#### Required work
The listing that follows must be retyped in full, exactly.

┄┄┄┄┄┄┄┄┄┄┄┄┄┄┄┄┄┄┄┄

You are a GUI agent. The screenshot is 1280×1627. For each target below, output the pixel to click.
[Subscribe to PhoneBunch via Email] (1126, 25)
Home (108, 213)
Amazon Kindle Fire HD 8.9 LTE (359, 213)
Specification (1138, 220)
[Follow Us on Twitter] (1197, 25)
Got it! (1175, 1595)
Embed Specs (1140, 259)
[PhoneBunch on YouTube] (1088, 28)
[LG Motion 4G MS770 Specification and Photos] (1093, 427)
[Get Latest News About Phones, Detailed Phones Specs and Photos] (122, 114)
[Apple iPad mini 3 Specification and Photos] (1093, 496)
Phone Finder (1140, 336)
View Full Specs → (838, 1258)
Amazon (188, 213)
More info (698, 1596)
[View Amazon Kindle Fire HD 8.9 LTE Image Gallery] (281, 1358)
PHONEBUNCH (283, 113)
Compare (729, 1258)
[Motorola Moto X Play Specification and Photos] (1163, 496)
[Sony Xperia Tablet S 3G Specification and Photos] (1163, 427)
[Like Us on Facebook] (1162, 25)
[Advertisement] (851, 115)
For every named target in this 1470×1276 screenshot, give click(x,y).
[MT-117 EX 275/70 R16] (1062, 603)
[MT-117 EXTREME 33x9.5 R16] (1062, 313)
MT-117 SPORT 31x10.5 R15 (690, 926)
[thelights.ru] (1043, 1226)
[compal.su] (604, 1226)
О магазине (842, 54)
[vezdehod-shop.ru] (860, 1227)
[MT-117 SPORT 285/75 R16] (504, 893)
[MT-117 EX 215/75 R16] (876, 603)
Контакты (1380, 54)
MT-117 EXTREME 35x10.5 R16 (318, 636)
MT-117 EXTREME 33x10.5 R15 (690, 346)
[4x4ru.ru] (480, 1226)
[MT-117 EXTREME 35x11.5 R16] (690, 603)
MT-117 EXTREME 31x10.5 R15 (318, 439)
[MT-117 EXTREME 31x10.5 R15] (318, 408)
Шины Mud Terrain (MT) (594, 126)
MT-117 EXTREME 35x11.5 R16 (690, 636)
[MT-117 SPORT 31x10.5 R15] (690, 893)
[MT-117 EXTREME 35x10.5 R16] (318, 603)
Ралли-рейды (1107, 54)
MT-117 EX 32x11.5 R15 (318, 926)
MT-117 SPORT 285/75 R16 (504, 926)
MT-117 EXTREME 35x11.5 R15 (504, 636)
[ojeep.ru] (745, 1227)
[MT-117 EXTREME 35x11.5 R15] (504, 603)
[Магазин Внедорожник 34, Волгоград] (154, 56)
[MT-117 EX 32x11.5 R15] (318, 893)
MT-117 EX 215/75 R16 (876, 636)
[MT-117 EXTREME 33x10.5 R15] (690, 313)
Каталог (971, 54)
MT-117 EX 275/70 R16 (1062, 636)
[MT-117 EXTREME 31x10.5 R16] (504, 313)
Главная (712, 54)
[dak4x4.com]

┄┄┄┄┄┄┄┄┄┄┄┄┄┄┄┄┄┄┄┄

#### Answer space
You are a GUI agent. The screenshot is 1280×1627. For each target below, output the pixel to click.
[Subscribe to PhoneBunch via Email] (1126, 25)
Home (108, 213)
Amazon Kindle Fire HD 8.9 LTE (359, 213)
Specification (1138, 220)
[Follow Us on Twitter] (1197, 25)
Got it! (1175, 1595)
Embed Specs (1140, 259)
[PhoneBunch on YouTube] (1088, 28)
[LG Motion 4G MS770 Specification and Photos] (1093, 427)
[Get Latest News About Phones, Detailed Phones Specs and Photos] (122, 114)
[Apple iPad mini 3 Specification and Photos] (1093, 496)
Phone Finder (1140, 336)
View Full Specs → (838, 1258)
Amazon (188, 213)
More info (698, 1596)
[View Amazon Kindle Fire HD 8.9 LTE Image Gallery] (281, 1358)
PHONEBUNCH (283, 113)
Compare (729, 1258)
[Motorola Moto X Play Specification and Photos] (1163, 496)
[Sony Xperia Tablet S 3G Specification and Photos] (1163, 427)
[Like Us on Facebook] (1162, 25)
[Advertisement] (851, 115)
For every named target in this 1470×1276 screenshot, give click(x,y).
[MT-117 EX 275/70 R16] (1062, 603)
[MT-117 EXTREME 33x9.5 R16] (1062, 313)
MT-117 SPORT 31x10.5 R15 (690, 926)
[thelights.ru] (1043, 1226)
[compal.su] (604, 1226)
О магазине (842, 54)
[vezdehod-shop.ru] (860, 1227)
[MT-117 SPORT 285/75 R16] (504, 893)
[MT-117 EX 215/75 R16] (876, 603)
Контакты (1380, 54)
MT-117 EXTREME 35x10.5 R16 (318, 636)
MT-117 EXTREME 33x10.5 R15 (690, 346)
[4x4ru.ru] (480, 1226)
[MT-117 EXTREME 35x11.5 R16] (690, 603)
MT-117 EXTREME 31x10.5 R15 (318, 439)
[MT-117 EXTREME 31x10.5 R15] (318, 408)
Шины Mud Terrain (MT) (594, 126)
MT-117 EXTREME 35x11.5 R16 (690, 636)
[MT-117 SPORT 31x10.5 R15] (690, 893)
[MT-117 EXTREME 35x10.5 R16] (318, 603)
Ралли-рейды (1107, 54)
MT-117 EX 32x11.5 R15 (318, 926)
MT-117 SPORT 285/75 R16 (504, 926)
MT-117 EXTREME 35x11.5 R15 (504, 636)
[ojeep.ru] (745, 1227)
[MT-117 EXTREME 35x11.5 R15] (504, 603)
[Магазин Внедорожник 34, Волгоград] (154, 56)
[MT-117 EX 32x11.5 R15] (318, 893)
MT-117 EX 215/75 R16 (876, 636)
[MT-117 EXTREME 33x10.5 R15] (690, 313)
Каталог (971, 54)
MT-117 EX 275/70 R16 (1062, 636)
[MT-117 EXTREME 31x10.5 R16] (504, 313)
Главная (712, 54)
[dak4x4.com]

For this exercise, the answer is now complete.